Collected data:
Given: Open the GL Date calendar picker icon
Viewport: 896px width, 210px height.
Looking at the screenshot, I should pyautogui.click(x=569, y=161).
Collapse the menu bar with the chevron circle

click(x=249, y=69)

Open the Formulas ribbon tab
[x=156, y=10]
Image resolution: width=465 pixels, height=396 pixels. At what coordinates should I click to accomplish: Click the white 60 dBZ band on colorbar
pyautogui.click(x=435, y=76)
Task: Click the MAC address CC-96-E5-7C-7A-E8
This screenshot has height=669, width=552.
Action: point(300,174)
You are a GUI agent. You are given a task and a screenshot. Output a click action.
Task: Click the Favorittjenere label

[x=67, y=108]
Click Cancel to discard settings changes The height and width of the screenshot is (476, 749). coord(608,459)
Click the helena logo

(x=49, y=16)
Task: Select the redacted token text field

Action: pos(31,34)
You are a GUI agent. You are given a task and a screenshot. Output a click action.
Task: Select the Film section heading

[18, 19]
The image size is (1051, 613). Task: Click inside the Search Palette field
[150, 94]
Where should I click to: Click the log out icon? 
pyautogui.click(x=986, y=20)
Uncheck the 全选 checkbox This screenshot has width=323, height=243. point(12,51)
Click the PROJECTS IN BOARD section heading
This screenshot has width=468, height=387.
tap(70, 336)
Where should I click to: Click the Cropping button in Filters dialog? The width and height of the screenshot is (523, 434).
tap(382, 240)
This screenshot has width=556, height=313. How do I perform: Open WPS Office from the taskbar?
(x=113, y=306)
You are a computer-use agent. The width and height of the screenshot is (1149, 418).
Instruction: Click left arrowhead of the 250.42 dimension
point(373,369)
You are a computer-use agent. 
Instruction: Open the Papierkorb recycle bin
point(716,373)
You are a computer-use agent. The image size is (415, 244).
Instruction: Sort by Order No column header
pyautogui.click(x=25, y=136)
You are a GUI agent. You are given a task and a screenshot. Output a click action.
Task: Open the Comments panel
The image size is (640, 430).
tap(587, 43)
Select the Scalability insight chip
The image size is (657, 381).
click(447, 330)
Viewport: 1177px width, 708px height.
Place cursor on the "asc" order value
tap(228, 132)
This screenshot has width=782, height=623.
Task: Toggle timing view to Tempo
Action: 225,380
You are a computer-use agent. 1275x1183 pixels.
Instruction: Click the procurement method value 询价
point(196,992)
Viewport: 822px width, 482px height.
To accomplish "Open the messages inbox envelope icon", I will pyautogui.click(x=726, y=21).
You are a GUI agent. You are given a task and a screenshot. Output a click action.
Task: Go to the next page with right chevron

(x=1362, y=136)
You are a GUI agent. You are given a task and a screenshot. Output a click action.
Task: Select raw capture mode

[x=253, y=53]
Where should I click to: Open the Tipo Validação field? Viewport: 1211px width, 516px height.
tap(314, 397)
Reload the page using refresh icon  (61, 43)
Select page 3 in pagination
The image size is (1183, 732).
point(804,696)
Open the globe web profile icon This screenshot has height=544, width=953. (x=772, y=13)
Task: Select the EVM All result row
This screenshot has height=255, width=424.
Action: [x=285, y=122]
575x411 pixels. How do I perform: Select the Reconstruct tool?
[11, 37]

GOAL OF THE EXERCISE = Every record here must be output exactly, word for word.

YOUR SOLUTION =
Given: Open the GL Date calendar picker icon
Viewport: 896px width, 210px height.
Looking at the screenshot, I should pyautogui.click(x=569, y=161).
Collapse the menu bar with the chevron circle

click(x=249, y=69)

Open the Formulas ribbon tab
[x=156, y=10]
Image resolution: width=465 pixels, height=396 pixels. At what coordinates should I click to accomplish: Click the white 60 dBZ band on colorbar
pyautogui.click(x=435, y=76)
Task: Click the MAC address CC-96-E5-7C-7A-E8
This screenshot has height=669, width=552.
Action: point(300,174)
You are a GUI agent. You are given a task and a screenshot. Output a click action.
Task: Click the Favorittjenere label

[x=67, y=108]
Click Cancel to discard settings changes The height and width of the screenshot is (476, 749). coord(608,459)
Click the helena logo

(x=49, y=16)
Task: Select the redacted token text field

Action: pos(31,34)
You are a GUI agent. You are given a task and a screenshot. Output a click action.
Task: Select the Film section heading

[18, 19]
The image size is (1051, 613). Task: Click inside the Search Palette field
[150, 94]
Where should I click to: Click the log out icon? 
pyautogui.click(x=986, y=20)
Uncheck the 全选 checkbox This screenshot has width=323, height=243. point(12,51)
Click the PROJECTS IN BOARD section heading
This screenshot has width=468, height=387.
tap(70, 336)
Where should I click to: Click the Cropping button in Filters dialog? The width and height of the screenshot is (523, 434).
tap(382, 240)
This screenshot has width=556, height=313. How do I perform: Open WPS Office from the taskbar?
(x=113, y=306)
You are a computer-use agent. The width and height of the screenshot is (1149, 418).
Instruction: Click left arrowhead of the 250.42 dimension
point(373,369)
You are a computer-use agent. 
Instruction: Open the Papierkorb recycle bin
point(716,373)
You are a computer-use agent. The image size is (415, 244).
Instruction: Sort by Order No column header
pyautogui.click(x=25, y=136)
You are a GUI agent. You are given a task and a screenshot. Output a click action.
Task: Open the Comments panel
The image size is (640, 430).
tap(587, 43)
Select the Scalability insight chip
The image size is (657, 381).
click(447, 330)
Viewport: 1177px width, 708px height.
Place cursor on the "asc" order value
tap(228, 132)
This screenshot has width=782, height=623.
Task: Toggle timing view to Tempo
Action: 225,380
You are a computer-use agent. 1275x1183 pixels.
Instruction: Click the procurement method value 询价
point(196,992)
Viewport: 822px width, 482px height.
To accomplish "Open the messages inbox envelope icon", I will pyautogui.click(x=726, y=21).
You are a GUI agent. You are given a task and a screenshot. Output a click action.
Task: Go to the next page with right chevron

(x=1362, y=136)
You are a GUI agent. You are given a task and a screenshot. Output a click action.
Task: Select raw capture mode

[x=253, y=53]
Where should I click to: Open the Tipo Validação field? Viewport: 1211px width, 516px height.
tap(314, 397)
Reload the page using refresh icon  (61, 43)
Select page 3 in pagination
The image size is (1183, 732).
point(804,696)
Open the globe web profile icon This screenshot has height=544, width=953. (x=772, y=13)
Task: Select the EVM All result row
This screenshot has height=255, width=424.
Action: [x=285, y=122]
575x411 pixels. How do I perform: Select the Reconstruct tool?
[11, 37]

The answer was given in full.